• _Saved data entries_
********************
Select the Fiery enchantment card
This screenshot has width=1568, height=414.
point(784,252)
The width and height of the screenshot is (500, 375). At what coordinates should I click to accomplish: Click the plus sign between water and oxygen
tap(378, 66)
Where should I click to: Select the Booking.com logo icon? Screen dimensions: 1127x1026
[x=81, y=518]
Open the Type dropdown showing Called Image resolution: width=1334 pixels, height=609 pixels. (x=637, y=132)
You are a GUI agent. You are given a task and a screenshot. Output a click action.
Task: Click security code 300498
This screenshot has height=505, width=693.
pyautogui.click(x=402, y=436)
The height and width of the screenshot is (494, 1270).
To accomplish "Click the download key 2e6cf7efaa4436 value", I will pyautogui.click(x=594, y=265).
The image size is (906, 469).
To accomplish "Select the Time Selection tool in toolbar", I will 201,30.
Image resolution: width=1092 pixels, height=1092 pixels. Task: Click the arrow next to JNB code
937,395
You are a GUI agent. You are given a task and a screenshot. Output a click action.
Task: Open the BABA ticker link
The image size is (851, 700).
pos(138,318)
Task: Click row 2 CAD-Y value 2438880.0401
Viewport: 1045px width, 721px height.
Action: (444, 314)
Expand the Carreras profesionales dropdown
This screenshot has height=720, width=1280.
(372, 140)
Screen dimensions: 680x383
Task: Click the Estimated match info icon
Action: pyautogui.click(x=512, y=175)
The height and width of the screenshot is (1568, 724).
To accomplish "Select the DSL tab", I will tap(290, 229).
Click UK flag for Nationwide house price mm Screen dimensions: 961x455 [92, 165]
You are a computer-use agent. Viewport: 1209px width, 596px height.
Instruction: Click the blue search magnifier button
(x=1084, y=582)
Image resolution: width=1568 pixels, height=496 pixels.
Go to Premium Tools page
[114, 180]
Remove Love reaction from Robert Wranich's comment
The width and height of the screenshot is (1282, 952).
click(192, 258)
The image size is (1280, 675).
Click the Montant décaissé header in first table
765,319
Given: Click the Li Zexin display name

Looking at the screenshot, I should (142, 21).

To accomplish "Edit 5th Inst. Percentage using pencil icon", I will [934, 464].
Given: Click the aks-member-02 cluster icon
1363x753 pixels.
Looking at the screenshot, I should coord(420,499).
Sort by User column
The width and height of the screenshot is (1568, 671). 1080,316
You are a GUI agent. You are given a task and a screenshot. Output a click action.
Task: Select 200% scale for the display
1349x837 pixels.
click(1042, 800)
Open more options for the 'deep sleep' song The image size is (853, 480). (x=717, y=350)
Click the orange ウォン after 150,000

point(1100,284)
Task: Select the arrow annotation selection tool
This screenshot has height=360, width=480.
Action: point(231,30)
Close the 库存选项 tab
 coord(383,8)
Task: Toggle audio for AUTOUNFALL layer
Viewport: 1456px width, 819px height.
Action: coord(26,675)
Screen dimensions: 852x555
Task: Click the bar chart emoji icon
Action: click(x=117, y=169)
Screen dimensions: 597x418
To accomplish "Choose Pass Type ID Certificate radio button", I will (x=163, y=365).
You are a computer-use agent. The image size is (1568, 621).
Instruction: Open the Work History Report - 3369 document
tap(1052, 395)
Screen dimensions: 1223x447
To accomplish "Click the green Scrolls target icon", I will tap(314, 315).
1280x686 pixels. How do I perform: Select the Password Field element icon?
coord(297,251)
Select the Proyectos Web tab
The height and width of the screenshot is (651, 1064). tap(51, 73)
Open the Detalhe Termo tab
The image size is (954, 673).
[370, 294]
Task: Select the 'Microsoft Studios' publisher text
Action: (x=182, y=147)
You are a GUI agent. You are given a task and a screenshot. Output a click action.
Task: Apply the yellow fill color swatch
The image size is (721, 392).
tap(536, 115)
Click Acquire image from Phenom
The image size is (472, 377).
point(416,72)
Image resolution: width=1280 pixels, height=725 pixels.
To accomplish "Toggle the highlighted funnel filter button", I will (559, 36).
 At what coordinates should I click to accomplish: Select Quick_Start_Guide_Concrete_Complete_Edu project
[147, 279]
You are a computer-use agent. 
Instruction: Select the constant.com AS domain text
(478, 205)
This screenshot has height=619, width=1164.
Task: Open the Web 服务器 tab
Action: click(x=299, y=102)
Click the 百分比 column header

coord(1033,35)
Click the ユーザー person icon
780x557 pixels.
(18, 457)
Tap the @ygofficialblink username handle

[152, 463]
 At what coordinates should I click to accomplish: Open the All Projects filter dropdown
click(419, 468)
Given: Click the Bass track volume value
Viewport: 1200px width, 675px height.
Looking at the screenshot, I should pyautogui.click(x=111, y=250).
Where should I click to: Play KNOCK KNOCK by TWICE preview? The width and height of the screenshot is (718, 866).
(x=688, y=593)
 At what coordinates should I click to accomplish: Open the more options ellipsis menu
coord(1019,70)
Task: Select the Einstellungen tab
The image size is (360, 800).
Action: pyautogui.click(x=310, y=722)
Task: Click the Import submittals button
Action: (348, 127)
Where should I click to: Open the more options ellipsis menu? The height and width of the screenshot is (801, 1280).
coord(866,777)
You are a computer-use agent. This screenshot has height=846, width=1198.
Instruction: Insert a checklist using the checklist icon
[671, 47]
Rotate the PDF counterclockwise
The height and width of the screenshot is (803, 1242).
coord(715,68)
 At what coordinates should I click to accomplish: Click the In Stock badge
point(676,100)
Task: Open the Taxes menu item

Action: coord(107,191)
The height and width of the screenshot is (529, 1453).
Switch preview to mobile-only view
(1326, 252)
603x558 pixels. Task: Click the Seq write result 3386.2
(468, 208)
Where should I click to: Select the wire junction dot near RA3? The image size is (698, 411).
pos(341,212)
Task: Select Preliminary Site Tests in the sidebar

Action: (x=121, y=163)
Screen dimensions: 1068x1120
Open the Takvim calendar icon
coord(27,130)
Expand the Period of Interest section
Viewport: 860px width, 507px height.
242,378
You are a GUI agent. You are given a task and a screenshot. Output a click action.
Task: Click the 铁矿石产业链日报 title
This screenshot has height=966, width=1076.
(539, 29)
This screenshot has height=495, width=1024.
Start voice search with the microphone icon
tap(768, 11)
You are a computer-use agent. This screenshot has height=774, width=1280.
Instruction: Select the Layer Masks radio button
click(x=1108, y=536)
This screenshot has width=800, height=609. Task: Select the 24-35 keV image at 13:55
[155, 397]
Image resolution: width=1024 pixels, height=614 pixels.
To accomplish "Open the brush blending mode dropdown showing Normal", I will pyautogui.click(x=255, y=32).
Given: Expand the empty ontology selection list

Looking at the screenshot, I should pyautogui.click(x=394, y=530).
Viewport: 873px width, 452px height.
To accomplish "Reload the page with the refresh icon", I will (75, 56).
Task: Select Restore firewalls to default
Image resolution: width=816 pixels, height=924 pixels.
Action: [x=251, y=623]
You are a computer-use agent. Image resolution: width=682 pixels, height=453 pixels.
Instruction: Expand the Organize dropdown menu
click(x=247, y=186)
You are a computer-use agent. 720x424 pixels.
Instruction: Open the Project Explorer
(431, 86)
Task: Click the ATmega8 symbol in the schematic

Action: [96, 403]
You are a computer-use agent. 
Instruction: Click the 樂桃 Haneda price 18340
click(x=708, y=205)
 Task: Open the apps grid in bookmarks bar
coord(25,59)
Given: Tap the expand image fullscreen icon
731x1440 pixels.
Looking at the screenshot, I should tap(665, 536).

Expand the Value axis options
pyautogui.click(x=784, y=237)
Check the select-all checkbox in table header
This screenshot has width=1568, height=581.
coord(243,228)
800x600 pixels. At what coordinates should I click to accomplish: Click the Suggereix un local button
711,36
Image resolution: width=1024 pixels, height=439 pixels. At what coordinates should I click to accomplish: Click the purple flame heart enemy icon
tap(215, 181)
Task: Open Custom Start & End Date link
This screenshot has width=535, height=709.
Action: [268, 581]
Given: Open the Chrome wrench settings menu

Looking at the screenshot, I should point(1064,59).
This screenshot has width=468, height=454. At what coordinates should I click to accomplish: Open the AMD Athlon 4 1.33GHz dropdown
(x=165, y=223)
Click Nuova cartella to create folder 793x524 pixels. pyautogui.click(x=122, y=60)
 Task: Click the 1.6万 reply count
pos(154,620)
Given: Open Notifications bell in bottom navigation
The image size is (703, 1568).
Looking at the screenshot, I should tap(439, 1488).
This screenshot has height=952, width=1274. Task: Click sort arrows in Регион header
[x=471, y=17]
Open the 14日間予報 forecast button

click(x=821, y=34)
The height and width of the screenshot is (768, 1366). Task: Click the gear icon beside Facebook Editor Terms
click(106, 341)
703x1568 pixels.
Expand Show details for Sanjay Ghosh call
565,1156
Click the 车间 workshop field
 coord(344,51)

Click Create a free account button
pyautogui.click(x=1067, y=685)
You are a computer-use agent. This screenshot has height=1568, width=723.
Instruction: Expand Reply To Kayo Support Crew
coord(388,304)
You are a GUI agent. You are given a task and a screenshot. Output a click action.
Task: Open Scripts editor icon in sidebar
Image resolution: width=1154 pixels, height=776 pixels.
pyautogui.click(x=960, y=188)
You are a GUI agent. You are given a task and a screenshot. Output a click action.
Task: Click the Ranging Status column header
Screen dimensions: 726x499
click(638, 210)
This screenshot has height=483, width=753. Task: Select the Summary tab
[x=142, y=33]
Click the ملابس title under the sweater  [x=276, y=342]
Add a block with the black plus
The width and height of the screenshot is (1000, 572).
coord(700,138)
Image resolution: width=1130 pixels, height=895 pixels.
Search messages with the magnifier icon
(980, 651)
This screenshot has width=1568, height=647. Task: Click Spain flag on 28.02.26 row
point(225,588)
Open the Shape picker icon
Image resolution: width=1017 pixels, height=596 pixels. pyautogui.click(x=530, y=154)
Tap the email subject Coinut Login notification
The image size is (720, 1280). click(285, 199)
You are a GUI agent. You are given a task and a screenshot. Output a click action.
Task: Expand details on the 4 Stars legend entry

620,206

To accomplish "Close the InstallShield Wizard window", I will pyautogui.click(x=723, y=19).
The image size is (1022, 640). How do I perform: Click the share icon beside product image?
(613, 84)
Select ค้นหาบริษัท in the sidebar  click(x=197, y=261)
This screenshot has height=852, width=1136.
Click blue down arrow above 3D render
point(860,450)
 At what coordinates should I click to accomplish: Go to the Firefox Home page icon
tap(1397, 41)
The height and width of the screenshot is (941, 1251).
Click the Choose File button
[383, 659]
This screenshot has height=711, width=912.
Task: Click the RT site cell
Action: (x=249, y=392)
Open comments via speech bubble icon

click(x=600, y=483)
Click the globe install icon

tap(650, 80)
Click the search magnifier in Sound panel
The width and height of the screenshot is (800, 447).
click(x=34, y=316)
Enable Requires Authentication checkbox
********************
• _Problem details_
The word "Toggle" appears on some lines of the data above; say how many such lines there are, with nothing else.

• _Result below_
2